I may be forgetting something else, so let’s say in total we are paying $7,000 up front to buy this house. Our monthly expenses, including taxes, insurance, principal and interest mortgage payments is about $1100. We can rent the top of the house for $900/month. That leaves $200 in expenses each month.
Now let’s take the difference between our would-be rent and our expenses of owning this house.
$700 – $200 = $500. We save $500 every month. But how long will it take for it to break even with our cost of renting from someone else?
$7000 (cost of purchase) / $500 (monthly savings) = 14 months. It will take 14 months for “buying to be better than renting” in this case.
Edit: A good friend pointed out that we need to take into account the “time value” of money in this case. Here’s what he said about the time value of money…
“Basically, it means that $10 now is worth more than $10 a year from now. Like you said, this is partially because of opportunity cost. Say you have $10 now. If you invest that money, you could maybe have $11 a year from now. Also, because of inflation, the $10 now is worth more than $10 a year from now.
This concept can start having a huge impact once you’re dealing with larger amounts of money. You wrote that you had to make about a $7000 down payment for your current house and that you would save $500 each month because you were renting out part of your house. Even though 14 months of saving $500 is a total of $7000, you’re not actually saving that full amount of money. You’re maybe only saving $6000 or $6500.”

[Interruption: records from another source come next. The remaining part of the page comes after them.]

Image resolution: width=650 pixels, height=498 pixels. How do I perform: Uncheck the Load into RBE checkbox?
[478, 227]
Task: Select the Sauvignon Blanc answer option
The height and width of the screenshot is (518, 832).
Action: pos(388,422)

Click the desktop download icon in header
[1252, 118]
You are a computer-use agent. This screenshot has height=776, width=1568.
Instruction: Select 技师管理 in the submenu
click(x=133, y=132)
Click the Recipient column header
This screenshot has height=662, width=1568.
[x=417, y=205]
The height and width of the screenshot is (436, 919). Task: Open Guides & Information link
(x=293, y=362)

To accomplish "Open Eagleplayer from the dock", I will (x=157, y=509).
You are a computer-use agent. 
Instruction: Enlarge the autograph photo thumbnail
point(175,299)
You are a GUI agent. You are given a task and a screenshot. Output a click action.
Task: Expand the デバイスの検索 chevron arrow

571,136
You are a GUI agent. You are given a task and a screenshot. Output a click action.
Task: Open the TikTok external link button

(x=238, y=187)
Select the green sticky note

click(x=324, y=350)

He’s right, we definitely need to take into consideration what we could do with that $7000 now that could grow our money, and we need to account for inflation too. Make sure you keep these factors in mind when you are comparing owning and renting.
14 months isn’t very long in my opinion, but the best part is that downpayment we made upfront doesn’t go to someone else. So the 14 months doesn’t mean anything. The money doesn’t go our landlord–it goes to us! We ARE the landlords. So really, aside from the inspection and closing costs, we get all our upfront money back PLUS the principal payments we made each month (minus selling costs) when we sell the house. (or take a home equity loan out on the house)
Try this: Multiply your current rent by the amount of months you have been renting from someone else. (if your rent has changed, adjust accordingly) Under the right conditions, that is how much money you have been giving to someone else that you could have kept for yourself while owning your own home.
Note that these calculations are rough and don’t apply to all situations. The interest that is built into the mortgage IS money that doesn’t come back to you. In our case, the tenant is paying for that interest–we don’t pay it.
I’ve given a lot of reasons why buying is a great idea, but don’t go out and buy a home until you sit down and go over the numbers. If you aren’t renting out part of your house while you live in it, it will take a lot longer for “buying to be better than renting”.
There are some really cool ways to pay down your mortgage in 5-7 years instead of 15 or 30. This will make owning a home more appealing than renting. I won’t go over it here, but we have meetups all around Utah where we talk about how to do this without using any extra money. It’s all about changing your way of thinking. Learn about local events on my meetup group here if you’re interested.
The First of Many
It’s hard to start new things. Even though I don’t know much yet, it’s been hard to learn the lessons that have gotten me to this point. (But totally worth it) This house is the first of many properties. By finding creative ways to finance our investments, (read this book about how to invest with no money down) we will continue to buy 1 or 2 properties a year, producing passive income that will compound on itself with time.
The next property we are looking to buy this year will cash flow $700/month. The deals are always around; you just have to be consistent and confident that you can find them.